CARUSONE: Yeah. I mean, this is the part that I find really disturbing. As you noted, one, it's really profitable. Two, they've also taken down some of the safeguards. And David was sort of referencing this before. One of the things -- as you noted in your monologue -- this has always been a part of America. We've always had these fringey ideas, these conspiracies. It's a little spicy, in some ways, it adds a little flavor. What was different in the past is that they weren't connected. You had all these disconnected conspiracists that had very, very small audiences. One of the things that technology and social media has done, it has connected otherwise disconnected audiences. It's supercharged these ideas. It's found individuals are likely to be receptive to it and then pushed it directly to those. And the effect of that is not only to spread it, but to make it extremely profitable.

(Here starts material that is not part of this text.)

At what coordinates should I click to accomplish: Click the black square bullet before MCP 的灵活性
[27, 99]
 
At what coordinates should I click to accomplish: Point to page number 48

So, when that Chinese spy balloon went across America a while ago, the right-wing media was selling prepper kits like crazy after that. So not only did they have an incentive to push it for political reasons, but they had really intense financial reasons to do it. And now we're living in an environment over the last year -- and you've seen this play out in the lead-up to Trump coming into office -- where you attack the social media platforms and you neuter them. So that not only are they not only enforcing the existing rules that they had, but they're actually enabling the proliferation of these conspiracies by eliminating a whole bunch of safeguards that were there in the first place to sort of slow down the spread of these lies in the first place.